- What you are asked to do -
Among the records below, find the lines containing "item" and state only how many there are.
***
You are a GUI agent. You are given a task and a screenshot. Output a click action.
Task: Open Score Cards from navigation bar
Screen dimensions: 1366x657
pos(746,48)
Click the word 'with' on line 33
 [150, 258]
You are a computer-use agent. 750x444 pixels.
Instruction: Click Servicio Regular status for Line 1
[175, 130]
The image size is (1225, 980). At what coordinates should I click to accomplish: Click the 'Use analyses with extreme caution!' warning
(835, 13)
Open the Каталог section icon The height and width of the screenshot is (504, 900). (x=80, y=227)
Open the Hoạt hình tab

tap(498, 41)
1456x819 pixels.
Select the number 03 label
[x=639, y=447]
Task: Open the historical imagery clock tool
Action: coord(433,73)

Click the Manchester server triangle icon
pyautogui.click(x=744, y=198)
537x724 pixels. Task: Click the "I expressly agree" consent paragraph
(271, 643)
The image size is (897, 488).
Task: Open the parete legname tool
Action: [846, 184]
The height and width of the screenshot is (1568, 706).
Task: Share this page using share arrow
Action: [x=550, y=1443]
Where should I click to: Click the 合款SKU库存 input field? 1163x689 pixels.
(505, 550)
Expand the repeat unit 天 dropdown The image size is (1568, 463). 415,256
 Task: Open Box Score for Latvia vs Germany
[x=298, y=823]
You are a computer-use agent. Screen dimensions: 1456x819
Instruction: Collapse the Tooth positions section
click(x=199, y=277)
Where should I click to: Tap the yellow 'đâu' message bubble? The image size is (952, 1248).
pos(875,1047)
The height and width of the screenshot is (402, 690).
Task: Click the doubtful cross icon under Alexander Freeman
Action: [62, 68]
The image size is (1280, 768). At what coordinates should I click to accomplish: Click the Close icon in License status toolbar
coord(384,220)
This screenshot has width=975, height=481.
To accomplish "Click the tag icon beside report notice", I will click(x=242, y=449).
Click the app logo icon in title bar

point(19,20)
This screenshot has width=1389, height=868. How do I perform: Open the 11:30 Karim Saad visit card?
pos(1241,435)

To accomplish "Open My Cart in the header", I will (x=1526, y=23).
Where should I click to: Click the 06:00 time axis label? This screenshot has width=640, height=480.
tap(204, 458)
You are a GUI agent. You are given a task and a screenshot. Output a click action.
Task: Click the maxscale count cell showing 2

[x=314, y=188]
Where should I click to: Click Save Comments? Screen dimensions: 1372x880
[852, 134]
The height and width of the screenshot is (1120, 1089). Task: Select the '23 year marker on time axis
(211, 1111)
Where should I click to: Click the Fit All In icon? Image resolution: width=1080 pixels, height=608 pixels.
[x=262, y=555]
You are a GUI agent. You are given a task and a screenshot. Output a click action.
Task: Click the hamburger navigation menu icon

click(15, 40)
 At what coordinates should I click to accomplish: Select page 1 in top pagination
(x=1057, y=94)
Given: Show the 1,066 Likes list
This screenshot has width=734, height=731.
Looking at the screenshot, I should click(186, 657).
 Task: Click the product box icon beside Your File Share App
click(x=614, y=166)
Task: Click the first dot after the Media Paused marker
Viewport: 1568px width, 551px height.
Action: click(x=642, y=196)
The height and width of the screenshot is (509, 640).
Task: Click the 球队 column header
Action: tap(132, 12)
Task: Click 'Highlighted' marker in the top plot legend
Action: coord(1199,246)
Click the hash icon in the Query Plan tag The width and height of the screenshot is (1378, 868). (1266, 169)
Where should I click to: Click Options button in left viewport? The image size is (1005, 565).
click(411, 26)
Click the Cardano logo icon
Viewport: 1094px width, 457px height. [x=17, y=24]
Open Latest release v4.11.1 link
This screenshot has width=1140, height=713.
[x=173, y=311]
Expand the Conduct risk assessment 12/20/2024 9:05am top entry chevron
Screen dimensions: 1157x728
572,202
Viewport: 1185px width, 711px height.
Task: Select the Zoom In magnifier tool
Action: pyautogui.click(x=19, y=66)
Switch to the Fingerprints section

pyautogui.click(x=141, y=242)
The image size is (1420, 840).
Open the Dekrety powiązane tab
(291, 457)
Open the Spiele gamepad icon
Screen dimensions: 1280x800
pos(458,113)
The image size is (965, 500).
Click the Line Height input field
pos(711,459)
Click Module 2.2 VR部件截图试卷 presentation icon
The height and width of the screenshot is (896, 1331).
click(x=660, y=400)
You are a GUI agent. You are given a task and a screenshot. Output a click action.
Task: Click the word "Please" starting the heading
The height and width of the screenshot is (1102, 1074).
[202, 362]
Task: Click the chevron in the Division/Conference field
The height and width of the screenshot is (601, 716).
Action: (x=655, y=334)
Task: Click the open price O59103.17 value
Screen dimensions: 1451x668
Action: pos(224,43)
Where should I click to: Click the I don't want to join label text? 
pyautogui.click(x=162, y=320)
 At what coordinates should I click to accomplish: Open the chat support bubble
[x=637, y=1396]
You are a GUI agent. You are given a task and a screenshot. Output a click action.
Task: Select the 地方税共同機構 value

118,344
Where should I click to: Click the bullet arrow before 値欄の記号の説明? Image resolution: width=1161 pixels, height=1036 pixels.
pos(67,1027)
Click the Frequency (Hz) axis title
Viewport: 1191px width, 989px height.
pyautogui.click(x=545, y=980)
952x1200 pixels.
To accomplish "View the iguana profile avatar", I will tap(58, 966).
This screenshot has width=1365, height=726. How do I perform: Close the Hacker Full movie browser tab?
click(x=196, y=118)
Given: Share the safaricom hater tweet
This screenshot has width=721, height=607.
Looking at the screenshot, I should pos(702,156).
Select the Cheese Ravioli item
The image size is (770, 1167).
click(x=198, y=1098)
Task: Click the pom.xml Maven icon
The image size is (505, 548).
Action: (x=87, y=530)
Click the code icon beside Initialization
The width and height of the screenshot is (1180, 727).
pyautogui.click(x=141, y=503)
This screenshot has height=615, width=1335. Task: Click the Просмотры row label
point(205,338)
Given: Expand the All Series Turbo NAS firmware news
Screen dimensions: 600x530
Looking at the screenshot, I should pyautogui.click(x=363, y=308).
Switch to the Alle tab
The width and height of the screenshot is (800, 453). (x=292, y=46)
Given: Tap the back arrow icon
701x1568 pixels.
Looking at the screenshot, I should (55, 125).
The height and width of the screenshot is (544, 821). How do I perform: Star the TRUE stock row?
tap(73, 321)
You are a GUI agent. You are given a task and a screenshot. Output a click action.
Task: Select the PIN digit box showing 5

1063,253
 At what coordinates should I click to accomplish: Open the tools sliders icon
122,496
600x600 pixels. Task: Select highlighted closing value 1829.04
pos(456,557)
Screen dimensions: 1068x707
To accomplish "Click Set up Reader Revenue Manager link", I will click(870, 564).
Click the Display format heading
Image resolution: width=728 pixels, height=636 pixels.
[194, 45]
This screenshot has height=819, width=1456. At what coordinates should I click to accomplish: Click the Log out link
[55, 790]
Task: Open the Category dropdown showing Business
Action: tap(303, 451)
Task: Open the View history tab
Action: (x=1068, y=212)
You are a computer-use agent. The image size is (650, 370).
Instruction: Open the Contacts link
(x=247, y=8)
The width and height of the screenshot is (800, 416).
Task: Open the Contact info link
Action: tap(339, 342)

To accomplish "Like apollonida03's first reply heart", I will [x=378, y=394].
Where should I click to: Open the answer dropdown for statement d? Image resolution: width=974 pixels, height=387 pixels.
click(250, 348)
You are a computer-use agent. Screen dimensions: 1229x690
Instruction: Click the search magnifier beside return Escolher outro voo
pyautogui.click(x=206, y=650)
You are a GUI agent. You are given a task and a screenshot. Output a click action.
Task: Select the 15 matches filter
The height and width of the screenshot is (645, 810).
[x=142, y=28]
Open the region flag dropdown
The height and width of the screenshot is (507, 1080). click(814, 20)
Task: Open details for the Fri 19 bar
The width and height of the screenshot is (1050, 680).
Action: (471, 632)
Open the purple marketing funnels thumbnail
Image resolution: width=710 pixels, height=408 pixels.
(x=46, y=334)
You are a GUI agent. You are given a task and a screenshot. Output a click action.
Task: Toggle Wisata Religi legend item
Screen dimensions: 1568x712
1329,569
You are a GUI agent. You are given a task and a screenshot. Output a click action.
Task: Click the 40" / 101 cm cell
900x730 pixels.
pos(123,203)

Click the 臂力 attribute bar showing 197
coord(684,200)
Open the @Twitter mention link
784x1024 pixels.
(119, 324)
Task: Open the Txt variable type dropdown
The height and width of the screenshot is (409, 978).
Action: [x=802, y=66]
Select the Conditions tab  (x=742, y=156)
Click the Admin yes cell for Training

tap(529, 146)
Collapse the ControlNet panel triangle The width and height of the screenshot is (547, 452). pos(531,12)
***
- Task output -
2